We think you need these skills to ace Data & Analytics Manager in City of London
Some tips for your application 🫡
Show Off Your Projects:In the world of data science, your projects can speak volumes about your skills. Make sure to showcase a few key projects in your CV or portfolio, especially those that highlight your ability to work with data sets, build models, or use relevant tools like Python, R, or SQL. Don’t forget to include links to any GitHub repositories if applicable!
Quantify Your Achievements:Employers love numbers! When drafting your CV, highlight your achievements with quantifiable results. For instance, mention how your data analysis led to a certain percentage increase in efficiency or revenue at a previous job or project.
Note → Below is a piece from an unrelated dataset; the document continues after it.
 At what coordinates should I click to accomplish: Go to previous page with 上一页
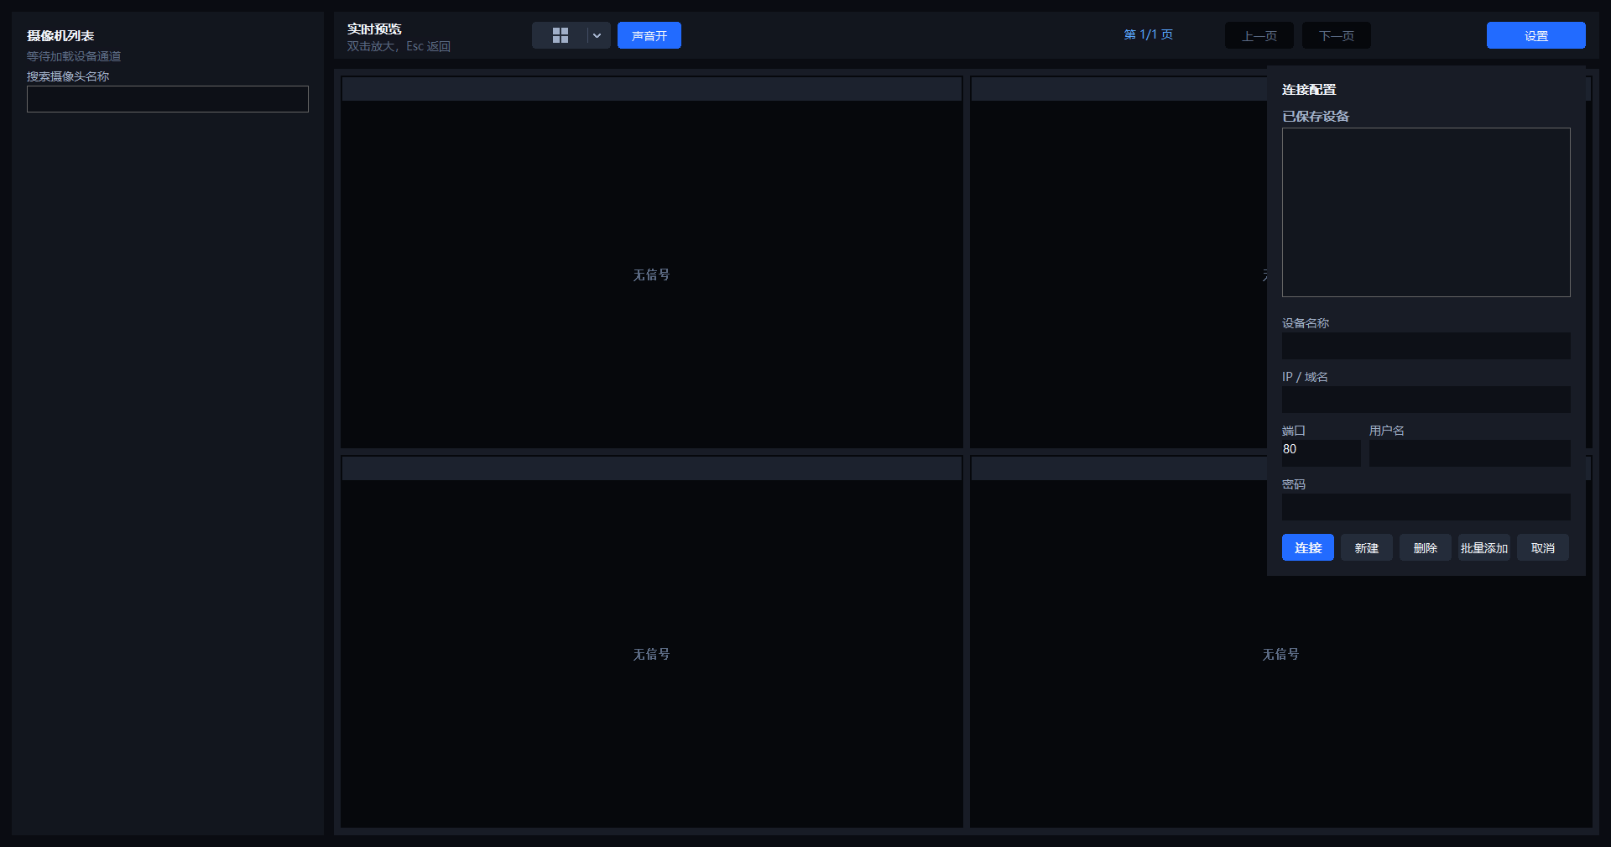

These details can really make your application pop!
Craft a Tailored Cover Letter:For a full-time role at Lunio, your cover letter should reflect your passion for data science and your excitement about the specific projects or values of the company. Dive into why you’re a good fit, how your skills align with their needs, and any unique perspectives you can bring to the team.
Stand Out with Relevant Courses and Certifications:Although experience talks, relevant courses or certifications can be your ticket to impressing hiring managers at Lunio. Mention any standout courses you've completed that equipped you with essential skills, such as machine learning certifications or data visualisation courses. This shows your commitment to continuously developing your skills in the field!
How to prepare for a job interview at Lunio
✨Brush Up on Your Statistics
For a data science role, we need to seriously sharpen our statistics skills. Get ready to tackle technical questions on probability distributions, hypothesis testing, and regression analysis. These are often the bread and butter of data science interviews, so don't just skim over them!
✨Showcase Your Projects
Prepare a killer portfolio showcasing your data science projects. We should include details about the datasets used, the tools and techniques applied, and the impact of your findings. If we can walk them through a particularly challenging project or a cool visualisation that had real-world implications, it’ll really make us stand out!
✨Get Comfortable with Python and R
Most data science positions require us to be proficient in programming languages like Python and R. We should practice common libraries like pandas, NumPy, and scikit-learn, and be ready for live coding exercises or algorithm questions. Showing off our coding chops can really impress the interviewers at Lunio!
✨Prepare for Case Studies
Expect to encounter real-world case studies during the interview. We might be asked how we’d approach a data problem or analyse a dataset to extract insights. It's essential to think out loud and demonstrate our problem-solving process so that the interviewer can see our logical thinking in action.